Shell está comercializando sus operaciones químicas en Estados Unidos, que tienen un valor de hasta 8.000 millones de dólares, como parte de un esfuerzo más amplio para salir de activos que no están dando los resultados esperados. La cartera incluye cuatro plantas en Louisiana, Texas y Pensilvania, y el complejo de Monaca en Pensilvania representa el activo más grande.
La instalación de Monaca, que comenzó a operar en 2022 a un coste estimado de 14.000 millones de dólares, tiene una capacidad anual de producción de polímeros de hasta 1,6 millones de toneladas. La decisión de Shell de desinvertir se produce tras un cambio estratégico hacia las operaciones químicas en medio de menores márgenes y un menor crecimiento de la demanda.
Exxon Mobil y LyondellBasell están entre las compañías que evalúan las propuestas, según personas familiarizadas con el asunto, citadas por el Financial Times. La firma de capital privado Apollo y el brazo químico de Kuwait Petroleum también están evaluando los activos, señala el informe.
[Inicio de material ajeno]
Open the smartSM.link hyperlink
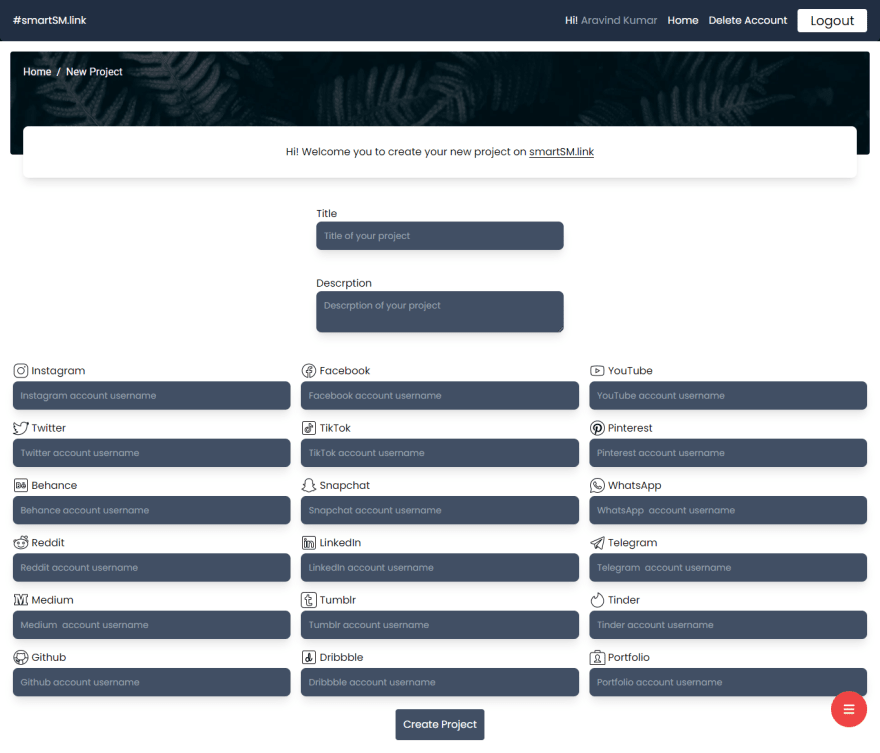The image size is (880, 753). (x=561, y=151)
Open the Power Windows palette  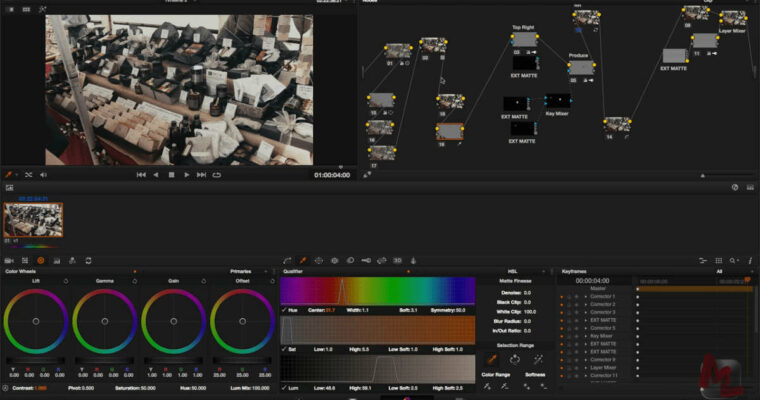318,260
Shell también ha contratado asesores para explorar la venta de sus operaciones químicas europeas, aunque se espera que estas atraigan valoraciones más bajas. El impulso de la compañía para vender los activos de Estados Unidos se produce después de que se presentaran ofertas no vinculantes el mes pasado, y aún se está llevando a cabo un proceso formal.
El posible acuerdo sería una de las transacciones más grandes del sector químico en los últimos años, lo que refleja las tendencias de consolidación más amplias en la industria, ya que las empresas están reevaluando su exposición a negocios con menor margen de utilidad.